[SET EXERCISE] Duplicate every one of the following rows without any change.

[Rows of data]

::::

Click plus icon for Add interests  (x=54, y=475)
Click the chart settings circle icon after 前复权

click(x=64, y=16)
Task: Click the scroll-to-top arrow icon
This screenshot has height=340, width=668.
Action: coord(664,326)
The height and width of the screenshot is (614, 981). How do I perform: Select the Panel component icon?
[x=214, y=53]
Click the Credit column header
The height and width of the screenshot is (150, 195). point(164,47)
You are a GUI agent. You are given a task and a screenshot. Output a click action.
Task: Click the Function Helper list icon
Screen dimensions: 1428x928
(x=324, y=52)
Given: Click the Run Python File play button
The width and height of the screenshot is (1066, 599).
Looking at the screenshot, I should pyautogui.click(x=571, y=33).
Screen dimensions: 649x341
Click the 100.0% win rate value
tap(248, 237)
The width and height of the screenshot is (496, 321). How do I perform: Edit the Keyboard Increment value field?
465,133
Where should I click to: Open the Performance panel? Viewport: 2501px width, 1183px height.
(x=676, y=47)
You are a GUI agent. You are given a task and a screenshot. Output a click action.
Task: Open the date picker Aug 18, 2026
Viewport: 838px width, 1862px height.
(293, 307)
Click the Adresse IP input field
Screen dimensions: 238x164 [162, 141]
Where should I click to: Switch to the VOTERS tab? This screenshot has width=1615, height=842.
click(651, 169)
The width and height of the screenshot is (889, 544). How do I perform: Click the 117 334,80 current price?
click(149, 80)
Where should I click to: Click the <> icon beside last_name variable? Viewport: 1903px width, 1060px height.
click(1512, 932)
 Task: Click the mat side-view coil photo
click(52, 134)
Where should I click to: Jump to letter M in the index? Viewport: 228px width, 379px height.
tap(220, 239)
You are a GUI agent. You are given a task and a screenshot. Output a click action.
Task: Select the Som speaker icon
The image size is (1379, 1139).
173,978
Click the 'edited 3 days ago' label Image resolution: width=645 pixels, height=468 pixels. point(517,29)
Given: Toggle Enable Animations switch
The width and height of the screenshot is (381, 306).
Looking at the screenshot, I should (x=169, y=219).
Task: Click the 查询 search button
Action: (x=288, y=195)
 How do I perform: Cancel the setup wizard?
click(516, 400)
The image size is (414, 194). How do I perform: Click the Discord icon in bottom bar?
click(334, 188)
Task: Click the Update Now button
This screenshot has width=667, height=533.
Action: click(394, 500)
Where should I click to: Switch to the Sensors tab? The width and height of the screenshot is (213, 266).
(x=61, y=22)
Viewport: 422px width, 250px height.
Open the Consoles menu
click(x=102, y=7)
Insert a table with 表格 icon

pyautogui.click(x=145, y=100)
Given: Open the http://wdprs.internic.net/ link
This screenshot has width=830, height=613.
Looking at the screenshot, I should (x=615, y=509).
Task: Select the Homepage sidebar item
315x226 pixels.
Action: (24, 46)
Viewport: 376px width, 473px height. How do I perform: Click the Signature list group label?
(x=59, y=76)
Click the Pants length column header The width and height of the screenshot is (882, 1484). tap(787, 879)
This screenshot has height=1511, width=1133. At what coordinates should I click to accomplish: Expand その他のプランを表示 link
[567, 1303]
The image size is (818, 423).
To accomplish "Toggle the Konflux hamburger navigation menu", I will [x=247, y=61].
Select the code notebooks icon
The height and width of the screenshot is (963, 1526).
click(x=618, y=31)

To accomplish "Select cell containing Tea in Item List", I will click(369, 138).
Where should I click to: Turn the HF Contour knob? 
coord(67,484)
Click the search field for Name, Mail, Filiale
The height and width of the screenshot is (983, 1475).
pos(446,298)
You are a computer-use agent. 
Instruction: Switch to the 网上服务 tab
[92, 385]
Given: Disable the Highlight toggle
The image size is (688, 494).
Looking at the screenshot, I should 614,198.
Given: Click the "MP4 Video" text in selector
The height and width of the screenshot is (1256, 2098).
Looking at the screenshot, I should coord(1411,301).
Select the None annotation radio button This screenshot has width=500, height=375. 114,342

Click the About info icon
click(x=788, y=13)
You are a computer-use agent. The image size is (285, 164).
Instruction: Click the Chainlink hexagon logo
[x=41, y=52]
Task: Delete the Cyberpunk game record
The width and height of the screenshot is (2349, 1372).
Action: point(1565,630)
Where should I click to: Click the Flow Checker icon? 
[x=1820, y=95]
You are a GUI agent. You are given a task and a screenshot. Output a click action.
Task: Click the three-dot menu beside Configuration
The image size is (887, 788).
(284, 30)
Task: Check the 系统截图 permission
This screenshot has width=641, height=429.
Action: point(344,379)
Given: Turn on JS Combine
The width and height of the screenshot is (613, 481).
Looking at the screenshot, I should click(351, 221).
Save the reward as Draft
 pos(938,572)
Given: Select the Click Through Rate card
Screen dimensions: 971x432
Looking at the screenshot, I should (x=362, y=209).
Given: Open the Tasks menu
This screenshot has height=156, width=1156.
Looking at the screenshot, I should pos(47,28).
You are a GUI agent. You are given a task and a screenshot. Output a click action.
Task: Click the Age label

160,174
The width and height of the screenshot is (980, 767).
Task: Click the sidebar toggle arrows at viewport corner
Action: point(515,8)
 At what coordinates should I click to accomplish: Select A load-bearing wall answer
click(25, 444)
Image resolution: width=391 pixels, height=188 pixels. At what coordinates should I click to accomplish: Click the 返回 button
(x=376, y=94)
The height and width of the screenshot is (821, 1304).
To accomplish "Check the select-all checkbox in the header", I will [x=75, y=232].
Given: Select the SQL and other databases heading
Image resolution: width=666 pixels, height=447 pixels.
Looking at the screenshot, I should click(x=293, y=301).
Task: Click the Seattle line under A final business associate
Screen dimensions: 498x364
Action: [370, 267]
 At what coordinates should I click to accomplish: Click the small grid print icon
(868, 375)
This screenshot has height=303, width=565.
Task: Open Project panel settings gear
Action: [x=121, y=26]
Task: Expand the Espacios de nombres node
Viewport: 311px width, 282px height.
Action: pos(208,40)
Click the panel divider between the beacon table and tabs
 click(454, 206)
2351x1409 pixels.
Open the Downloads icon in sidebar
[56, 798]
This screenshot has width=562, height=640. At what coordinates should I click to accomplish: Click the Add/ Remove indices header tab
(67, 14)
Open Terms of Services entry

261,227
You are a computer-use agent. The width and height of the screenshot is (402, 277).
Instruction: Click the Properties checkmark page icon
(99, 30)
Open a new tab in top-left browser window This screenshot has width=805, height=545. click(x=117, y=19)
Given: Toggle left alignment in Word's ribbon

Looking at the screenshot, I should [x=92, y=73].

::::

[EXERCISE RESPONSE]
Click plus icon for Add interests  (x=54, y=475)
Click the chart settings circle icon after 前复权

click(x=64, y=16)
Task: Click the scroll-to-top arrow icon
This screenshot has height=340, width=668.
Action: coord(664,326)
The height and width of the screenshot is (614, 981). How do I perform: Select the Panel component icon?
[x=214, y=53]
Click the Credit column header
The height and width of the screenshot is (150, 195). point(164,47)
You are a GUI agent. You are given a task and a screenshot. Output a click action.
Task: Click the Function Helper list icon
Screen dimensions: 1428x928
(x=324, y=52)
Given: Click the Run Python File play button
The width and height of the screenshot is (1066, 599).
Looking at the screenshot, I should pyautogui.click(x=571, y=33).
Screen dimensions: 649x341
Click the 100.0% win rate value
tap(248, 237)
The width and height of the screenshot is (496, 321). How do I perform: Edit the Keyboard Increment value field?
465,133
Where should I click to: Open the Performance panel? Viewport: 2501px width, 1183px height.
(x=676, y=47)
You are a GUI agent. You are given a task and a screenshot. Output a click action.
Task: Open the date picker Aug 18, 2026
Viewport: 838px width, 1862px height.
(293, 307)
Click the Adresse IP input field
Screen dimensions: 238x164 [162, 141]
Where should I click to: Switch to the VOTERS tab? This screenshot has width=1615, height=842.
click(651, 169)
The width and height of the screenshot is (889, 544). How do I perform: Click the 117 334,80 current price?
click(149, 80)
Where should I click to: Click the <> icon beside last_name variable? Viewport: 1903px width, 1060px height.
click(1512, 932)
 Task: Click the mat side-view coil photo
click(52, 134)
Where should I click to: Jump to letter M in the index? Viewport: 228px width, 379px height.
tap(220, 239)
You are a GUI agent. You are given a task and a screenshot. Output a click action.
Task: Select the Som speaker icon
The image size is (1379, 1139).
173,978
Click the 'edited 3 days ago' label Image resolution: width=645 pixels, height=468 pixels. point(517,29)
Given: Toggle Enable Animations switch
The width and height of the screenshot is (381, 306).
Looking at the screenshot, I should (x=169, y=219).
Task: Click the 查询 search button
Action: (x=288, y=195)
 How do I perform: Cancel the setup wizard?
click(516, 400)
The image size is (414, 194). How do I perform: Click the Discord icon in bottom bar?
click(334, 188)
Task: Click the Update Now button
This screenshot has width=667, height=533.
Action: click(394, 500)
Where should I click to: Switch to the Sensors tab? The width and height of the screenshot is (213, 266).
(x=61, y=22)
Viewport: 422px width, 250px height.
Open the Consoles menu
click(x=102, y=7)
Insert a table with 表格 icon

pyautogui.click(x=145, y=100)
Given: Open the http://wdprs.internic.net/ link
This screenshot has width=830, height=613.
Looking at the screenshot, I should (x=615, y=509).
Task: Select the Homepage sidebar item
315x226 pixels.
Action: (24, 46)
Viewport: 376px width, 473px height. How do I perform: Click the Signature list group label?
(x=59, y=76)
Click the Pants length column header The width and height of the screenshot is (882, 1484). tap(787, 879)
This screenshot has height=1511, width=1133. At what coordinates should I click to accomplish: Expand その他のプランを表示 link
[567, 1303]
The image size is (818, 423).
To accomplish "Toggle the Konflux hamburger navigation menu", I will [x=247, y=61].
Select the code notebooks icon
The height and width of the screenshot is (963, 1526).
click(x=618, y=31)

To accomplish "Select cell containing Tea in Item List", I will click(369, 138).
Where should I click to: Turn the HF Contour knob? 
coord(67,484)
Click the search field for Name, Mail, Filiale
The height and width of the screenshot is (983, 1475).
pos(446,298)
You are a computer-use agent. 
Instruction: Switch to the 网上服务 tab
[92, 385]
Given: Disable the Highlight toggle
The image size is (688, 494).
Looking at the screenshot, I should 614,198.
Given: Click the "MP4 Video" text in selector
The height and width of the screenshot is (1256, 2098).
Looking at the screenshot, I should coord(1411,301).
Select the None annotation radio button This screenshot has width=500, height=375. 114,342

Click the About info icon
click(x=788, y=13)
You are a computer-use agent. The image size is (285, 164).
Instruction: Click the Chainlink hexagon logo
[x=41, y=52]
Task: Delete the Cyberpunk game record
The width and height of the screenshot is (2349, 1372).
Action: point(1565,630)
Where should I click to: Click the Flow Checker icon? 
[x=1820, y=95]
You are a GUI agent. You are given a task and a screenshot. Output a click action.
Task: Click the three-dot menu beside Configuration
The image size is (887, 788).
(284, 30)
Task: Check the 系统截图 permission
This screenshot has width=641, height=429.
Action: point(344,379)
Given: Turn on JS Combine
The width and height of the screenshot is (613, 481).
Looking at the screenshot, I should click(351, 221).
Save the reward as Draft
 pos(938,572)
Given: Select the Click Through Rate card
Screen dimensions: 971x432
Looking at the screenshot, I should (x=362, y=209).
Given: Open the Tasks menu
This screenshot has height=156, width=1156.
Looking at the screenshot, I should pos(47,28).
You are a GUI agent. You are given a task and a screenshot. Output a click action.
Task: Click the Age label

160,174
The width and height of the screenshot is (980, 767).
Task: Click the sidebar toggle arrows at viewport corner
Action: point(515,8)
 At what coordinates should I click to accomplish: Select A load-bearing wall answer
click(25, 444)
Image resolution: width=391 pixels, height=188 pixels. At what coordinates should I click to accomplish: Click the 返回 button
(x=376, y=94)
The height and width of the screenshot is (821, 1304).
To accomplish "Check the select-all checkbox in the header", I will [x=75, y=232].
Given: Select the SQL and other databases heading
Image resolution: width=666 pixels, height=447 pixels.
Looking at the screenshot, I should click(x=293, y=301).
Task: Click the Seattle line under A final business associate
Screen dimensions: 498x364
Action: [370, 267]
 At what coordinates should I click to accomplish: Click the small grid print icon
(868, 375)
This screenshot has height=303, width=565.
Task: Open Project panel settings gear
Action: [x=121, y=26]
Task: Expand the Espacios de nombres node
Viewport: 311px width, 282px height.
Action: pos(208,40)
Click the panel divider between the beacon table and tabs
 click(454, 206)
2351x1409 pixels.
Open the Downloads icon in sidebar
[56, 798]
This screenshot has width=562, height=640. At what coordinates should I click to accomplish: Click the Add/ Remove indices header tab
(67, 14)
Open Terms of Services entry

261,227
You are a computer-use agent. The width and height of the screenshot is (402, 277).
Instruction: Click the Properties checkmark page icon
(99, 30)
Open a new tab in top-left browser window This screenshot has width=805, height=545. click(x=117, y=19)
Given: Toggle left alignment in Word's ribbon

Looking at the screenshot, I should [x=92, y=73].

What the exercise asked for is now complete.